Extracted records:

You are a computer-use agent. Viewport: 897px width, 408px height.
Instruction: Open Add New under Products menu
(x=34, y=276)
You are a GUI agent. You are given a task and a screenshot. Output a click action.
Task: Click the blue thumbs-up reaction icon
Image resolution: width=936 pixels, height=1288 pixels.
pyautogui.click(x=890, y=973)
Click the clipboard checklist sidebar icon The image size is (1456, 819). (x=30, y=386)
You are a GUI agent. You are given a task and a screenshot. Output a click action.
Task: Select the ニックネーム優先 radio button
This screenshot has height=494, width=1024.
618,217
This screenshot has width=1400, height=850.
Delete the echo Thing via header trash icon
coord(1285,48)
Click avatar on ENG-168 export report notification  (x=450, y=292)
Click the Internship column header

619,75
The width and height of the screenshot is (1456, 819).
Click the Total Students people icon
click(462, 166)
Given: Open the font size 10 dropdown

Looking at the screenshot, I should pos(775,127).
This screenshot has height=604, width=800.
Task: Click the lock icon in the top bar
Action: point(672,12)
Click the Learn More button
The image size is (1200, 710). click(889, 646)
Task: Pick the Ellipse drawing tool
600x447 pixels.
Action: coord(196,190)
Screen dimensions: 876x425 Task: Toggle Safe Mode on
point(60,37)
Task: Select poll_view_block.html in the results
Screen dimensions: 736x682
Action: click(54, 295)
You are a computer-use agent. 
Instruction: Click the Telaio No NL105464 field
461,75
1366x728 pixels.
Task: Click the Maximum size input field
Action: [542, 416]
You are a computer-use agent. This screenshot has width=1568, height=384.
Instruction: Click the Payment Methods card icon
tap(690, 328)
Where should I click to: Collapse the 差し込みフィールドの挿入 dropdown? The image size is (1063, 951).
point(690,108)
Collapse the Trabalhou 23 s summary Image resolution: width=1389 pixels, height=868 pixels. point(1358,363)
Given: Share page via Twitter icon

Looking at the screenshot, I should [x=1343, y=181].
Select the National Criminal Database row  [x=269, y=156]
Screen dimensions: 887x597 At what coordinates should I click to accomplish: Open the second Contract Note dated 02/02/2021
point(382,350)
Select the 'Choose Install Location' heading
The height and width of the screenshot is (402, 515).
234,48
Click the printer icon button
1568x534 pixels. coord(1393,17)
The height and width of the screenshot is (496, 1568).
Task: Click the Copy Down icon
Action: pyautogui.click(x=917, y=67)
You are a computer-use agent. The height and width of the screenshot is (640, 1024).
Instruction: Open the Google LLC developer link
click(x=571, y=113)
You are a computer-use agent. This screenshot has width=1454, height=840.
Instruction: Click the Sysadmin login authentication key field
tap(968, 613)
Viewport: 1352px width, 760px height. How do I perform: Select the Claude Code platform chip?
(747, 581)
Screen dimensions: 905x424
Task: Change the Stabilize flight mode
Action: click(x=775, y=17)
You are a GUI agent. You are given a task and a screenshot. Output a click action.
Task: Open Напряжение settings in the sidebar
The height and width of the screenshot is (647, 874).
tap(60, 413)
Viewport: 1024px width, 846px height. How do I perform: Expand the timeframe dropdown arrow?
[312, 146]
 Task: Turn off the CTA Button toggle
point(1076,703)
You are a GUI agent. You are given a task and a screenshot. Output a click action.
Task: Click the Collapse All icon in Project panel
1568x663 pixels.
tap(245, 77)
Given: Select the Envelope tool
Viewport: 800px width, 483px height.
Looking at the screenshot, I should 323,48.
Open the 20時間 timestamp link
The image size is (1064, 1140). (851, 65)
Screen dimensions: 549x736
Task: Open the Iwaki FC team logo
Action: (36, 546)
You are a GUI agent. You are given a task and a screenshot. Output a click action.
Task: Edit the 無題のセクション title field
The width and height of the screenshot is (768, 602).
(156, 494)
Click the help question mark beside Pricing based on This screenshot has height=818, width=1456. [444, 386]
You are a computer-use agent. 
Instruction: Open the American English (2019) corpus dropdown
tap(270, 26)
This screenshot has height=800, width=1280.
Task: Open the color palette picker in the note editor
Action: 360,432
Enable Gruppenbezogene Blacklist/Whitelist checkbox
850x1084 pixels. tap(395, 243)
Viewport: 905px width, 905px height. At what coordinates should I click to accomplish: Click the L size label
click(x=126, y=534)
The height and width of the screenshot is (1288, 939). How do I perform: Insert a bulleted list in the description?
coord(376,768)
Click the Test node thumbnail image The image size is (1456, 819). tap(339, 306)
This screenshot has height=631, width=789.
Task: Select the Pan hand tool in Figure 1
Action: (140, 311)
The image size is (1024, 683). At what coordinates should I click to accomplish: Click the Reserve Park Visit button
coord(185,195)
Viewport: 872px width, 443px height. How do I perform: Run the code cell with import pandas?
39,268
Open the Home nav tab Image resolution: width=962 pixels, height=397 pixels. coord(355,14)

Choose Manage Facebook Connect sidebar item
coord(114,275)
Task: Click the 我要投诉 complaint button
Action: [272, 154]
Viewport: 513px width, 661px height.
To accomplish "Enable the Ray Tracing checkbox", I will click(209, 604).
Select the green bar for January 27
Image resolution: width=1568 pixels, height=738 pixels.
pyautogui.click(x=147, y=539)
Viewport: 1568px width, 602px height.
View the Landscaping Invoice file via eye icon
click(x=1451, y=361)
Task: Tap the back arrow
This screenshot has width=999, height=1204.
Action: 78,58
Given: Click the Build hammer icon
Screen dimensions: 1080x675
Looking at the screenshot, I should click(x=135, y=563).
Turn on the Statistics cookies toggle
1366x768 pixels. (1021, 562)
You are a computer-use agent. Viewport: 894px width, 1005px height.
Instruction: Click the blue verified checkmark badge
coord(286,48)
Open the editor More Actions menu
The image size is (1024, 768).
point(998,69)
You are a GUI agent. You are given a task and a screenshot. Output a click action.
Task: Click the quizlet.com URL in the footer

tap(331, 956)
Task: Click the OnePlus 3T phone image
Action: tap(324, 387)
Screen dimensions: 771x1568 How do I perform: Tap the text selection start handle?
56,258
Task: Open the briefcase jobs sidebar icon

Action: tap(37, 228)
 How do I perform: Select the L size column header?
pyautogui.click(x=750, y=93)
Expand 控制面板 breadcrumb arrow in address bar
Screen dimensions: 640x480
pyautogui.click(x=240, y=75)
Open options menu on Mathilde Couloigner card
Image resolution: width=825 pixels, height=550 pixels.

Exercise directions: Return all of the records above word for word, keeping every line unchanged and in the same order.

Written response:
You are a computer-use agent. Viewport: 897px width, 408px height.
Instruction: Open Add New under Products menu
(x=34, y=276)
You are a GUI agent. You are given a task and a screenshot. Output a click action.
Task: Click the blue thumbs-up reaction icon
Image resolution: width=936 pixels, height=1288 pixels.
pyautogui.click(x=890, y=973)
Click the clipboard checklist sidebar icon The image size is (1456, 819). (x=30, y=386)
You are a GUI agent. You are given a task and a screenshot. Output a click action.
Task: Select the ニックネーム優先 radio button
This screenshot has height=494, width=1024.
618,217
This screenshot has width=1400, height=850.
Delete the echo Thing via header trash icon
coord(1285,48)
Click avatar on ENG-168 export report notification  (x=450, y=292)
Click the Internship column header

619,75
The width and height of the screenshot is (1456, 819).
Click the Total Students people icon
click(462, 166)
Given: Open the font size 10 dropdown

Looking at the screenshot, I should pos(775,127).
This screenshot has height=604, width=800.
Task: Click the lock icon in the top bar
Action: point(672,12)
Click the Learn More button
The image size is (1200, 710). click(889, 646)
Task: Pick the Ellipse drawing tool
600x447 pixels.
Action: coord(196,190)
Screen dimensions: 876x425 Task: Toggle Safe Mode on
point(60,37)
Task: Select poll_view_block.html in the results
Screen dimensions: 736x682
Action: click(54, 295)
You are a computer-use agent. 
Instruction: Click the Telaio No NL105464 field
461,75
1366x728 pixels.
Task: Click the Maximum size input field
Action: [542, 416]
You are a computer-use agent. This screenshot has width=1568, height=384.
Instruction: Click the Payment Methods card icon
tap(690, 328)
Where should I click to: Collapse the 差し込みフィールドの挿入 dropdown? The image size is (1063, 951).
point(690,108)
Collapse the Trabalhou 23 s summary Image resolution: width=1389 pixels, height=868 pixels. point(1358,363)
Given: Share page via Twitter icon

Looking at the screenshot, I should [x=1343, y=181].
Select the National Criminal Database row  [x=269, y=156]
Screen dimensions: 887x597 At what coordinates should I click to accomplish: Open the second Contract Note dated 02/02/2021
point(382,350)
Select the 'Choose Install Location' heading
The height and width of the screenshot is (402, 515).
234,48
Click the printer icon button
1568x534 pixels. coord(1393,17)
The height and width of the screenshot is (496, 1568).
Task: Click the Copy Down icon
Action: pyautogui.click(x=917, y=67)
You are a computer-use agent. The height and width of the screenshot is (640, 1024).
Instruction: Open the Google LLC developer link
click(x=571, y=113)
You are a computer-use agent. This screenshot has width=1454, height=840.
Instruction: Click the Sysadmin login authentication key field
tap(968, 613)
Viewport: 1352px width, 760px height. How do I perform: Select the Claude Code platform chip?
(747, 581)
Screen dimensions: 905x424
Task: Change the Stabilize flight mode
Action: click(x=775, y=17)
You are a GUI agent. You are given a task and a screenshot. Output a click action.
Task: Open Напряжение settings in the sidebar
The height and width of the screenshot is (647, 874).
tap(60, 413)
Viewport: 1024px width, 846px height. How do I perform: Expand the timeframe dropdown arrow?
[312, 146]
 Task: Turn off the CTA Button toggle
point(1076,703)
You are a GUI agent. You are given a task and a screenshot. Output a click action.
Task: Click the Collapse All icon in Project panel
1568x663 pixels.
tap(245, 77)
Given: Select the Envelope tool
Viewport: 800px width, 483px height.
Looking at the screenshot, I should 323,48.
Open the 20時間 timestamp link
The image size is (1064, 1140). (851, 65)
Screen dimensions: 549x736
Task: Open the Iwaki FC team logo
Action: (36, 546)
You are a GUI agent. You are given a task and a screenshot. Output a click action.
Task: Edit the 無題のセクション title field
The width and height of the screenshot is (768, 602).
(156, 494)
Click the help question mark beside Pricing based on This screenshot has height=818, width=1456. [444, 386]
You are a computer-use agent. 
Instruction: Open the American English (2019) corpus dropdown
tap(270, 26)
This screenshot has height=800, width=1280.
Task: Open the color palette picker in the note editor
Action: 360,432
Enable Gruppenbezogene Blacklist/Whitelist checkbox
850x1084 pixels. tap(395, 243)
Viewport: 905px width, 905px height. At what coordinates should I click to accomplish: Click the L size label
click(x=126, y=534)
The height and width of the screenshot is (1288, 939). How do I perform: Insert a bulleted list in the description?
coord(376,768)
Click the Test node thumbnail image The image size is (1456, 819). tap(339, 306)
This screenshot has height=631, width=789.
Task: Select the Pan hand tool in Figure 1
Action: (140, 311)
The image size is (1024, 683). At what coordinates should I click to accomplish: Click the Reserve Park Visit button
coord(185,195)
Viewport: 872px width, 443px height. How do I perform: Run the code cell with import pandas?
39,268
Open the Home nav tab Image resolution: width=962 pixels, height=397 pixels. coord(355,14)

Choose Manage Facebook Connect sidebar item
coord(114,275)
Task: Click the 我要投诉 complaint button
Action: [272, 154]
Viewport: 513px width, 661px height.
To accomplish "Enable the Ray Tracing checkbox", I will click(209, 604).
Select the green bar for January 27
Image resolution: width=1568 pixels, height=738 pixels.
pyautogui.click(x=147, y=539)
Viewport: 1568px width, 602px height.
View the Landscaping Invoice file via eye icon
click(x=1451, y=361)
Task: Tap the back arrow
This screenshot has width=999, height=1204.
Action: 78,58
Given: Click the Build hammer icon
Screen dimensions: 1080x675
Looking at the screenshot, I should click(x=135, y=563).
Turn on the Statistics cookies toggle
1366x768 pixels. (1021, 562)
You are a computer-use agent. Viewport: 894px width, 1005px height.
Instruction: Click the blue verified checkmark badge
coord(286,48)
Open the editor More Actions menu
The image size is (1024, 768).
point(998,69)
You are a GUI agent. You are given a task and a screenshot. Output a click action.
Task: Click the quizlet.com URL in the footer

tap(331, 956)
Task: Click the OnePlus 3T phone image
Action: tap(324, 387)
Screen dimensions: 771x1568 How do I perform: Tap the text selection start handle?
56,258
Task: Open the briefcase jobs sidebar icon

Action: tap(37, 228)
 How do I perform: Select the L size column header?
pyautogui.click(x=750, y=93)
Expand 控制面板 breadcrumb arrow in address bar
Screen dimensions: 640x480
pyautogui.click(x=240, y=75)
Open options menu on Mathilde Couloigner card
Image resolution: width=825 pixels, height=550 pixels.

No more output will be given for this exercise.